**About this task**
Exclude the pictures, then repeat exactly each line from the one containing "Task: Click the back arrow icon" to the final line of the records that follow.

■ ■ ■ ■ ■ ■ ■

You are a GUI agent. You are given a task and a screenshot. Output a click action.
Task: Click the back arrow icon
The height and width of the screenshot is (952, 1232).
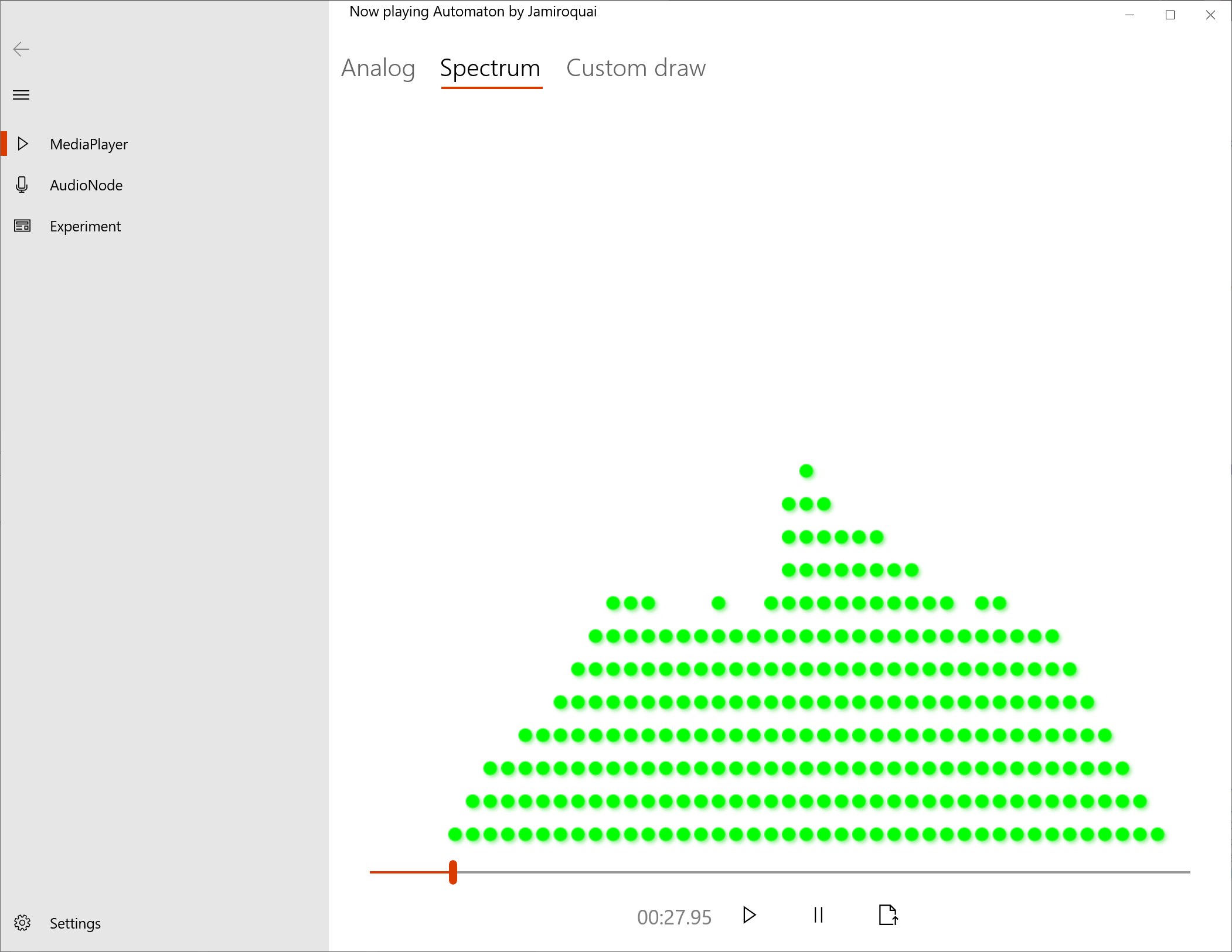point(21,49)
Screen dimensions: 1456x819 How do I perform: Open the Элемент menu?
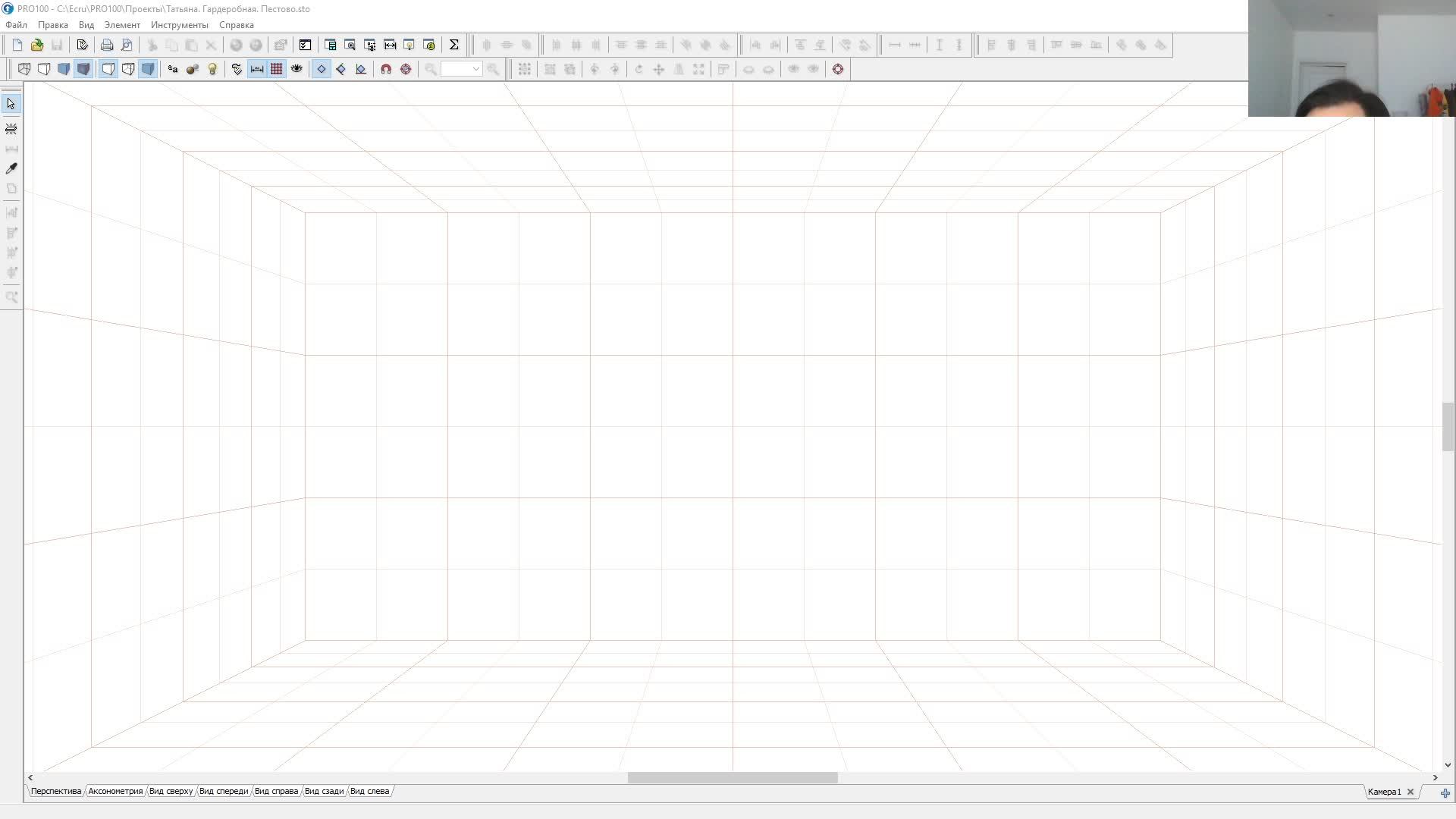122,25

■ ■ ■ ■ ■ ■ ■

**Solution below**
Task: Click the back arrow icon
The height and width of the screenshot is (952, 1232).
point(21,49)
Screen dimensions: 1456x819 How do I perform: Open the Элемент menu?
122,25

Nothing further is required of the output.